=== Directions ===
**1.** According to the article on family detention, why have the Administration's efforts to detain immigrant families together been blocked so far?
**2.** In the article on family detention, how long will the public have to comment on the proposed rule once it is published?

Hoping to deter undocumented immigrants from crossing the Mexican border, the Trump Administration separated more than 2,000 parents and children over the summer.

When a June 20 executive order ended the practice, the Administration sought to detain immigrant families together. Those efforts have so far been thwarted because of a longstanding court agreement that requires the government to release immigrant children after 20 days in detention.

On Thursday, the Administration filed proposed regulation to terminate that court order, known as the Flores Settlement Agreement, and detain entire families for the duration of the legal proceedings that determine if they can stay. The rule, which will published on Friday, would also allow the federal government to transfer family units to facilities that are not “state licensed,” which is currently required. The government says licensing requirements have limited its ability to use family detention.

The Administration has blamed the Flores settlement, which stemmed from a 1997 case, for forcing it to release parents and children who arrive in the United States without immigration paperwork to be monitored with GPS anklets, a practice that President Donald Trump has disparagingly called “catch and release.” The government argues the likelihood of release has driven more adults to try to cross the border with kids.

The government says it would retain the “basic purpose” of Flores under the rule, which is to make sure kids in custody are treated with “dignity, respect, and concern for their particular vulnerability as minors,” while closing loopholes that it says gives adults incentives to make the dangerous journey to the U.S.

The Trump Administration has already attempted to amend Flores with hopes of detaining families indefinitely. But in July, a U.S. District Court Judge rejected the government’s request to amend the agreement and accused government lawyers of “trying to to light a match to the Flores Agreement and ask this Court to upend the parties’ agreement by judicial fiat.” The proposed rule seems to be an attempt to work around that.

But the rule-making process does not mean the changes will be implemented right away. Once the proposal is published on Friday, the public will have 60 days to comment on it. Those comments are to be considered before agencies move forward with the final proposal.

=== Listed records ===
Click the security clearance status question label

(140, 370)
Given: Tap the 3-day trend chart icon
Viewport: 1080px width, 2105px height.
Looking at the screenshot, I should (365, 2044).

=== Task-by-task solutions ===
**1.** A longstanding court agreement, the Flores Settlement Agreement, requires the government to release immigrant children after 20 days in detention.

**2.** 60 days.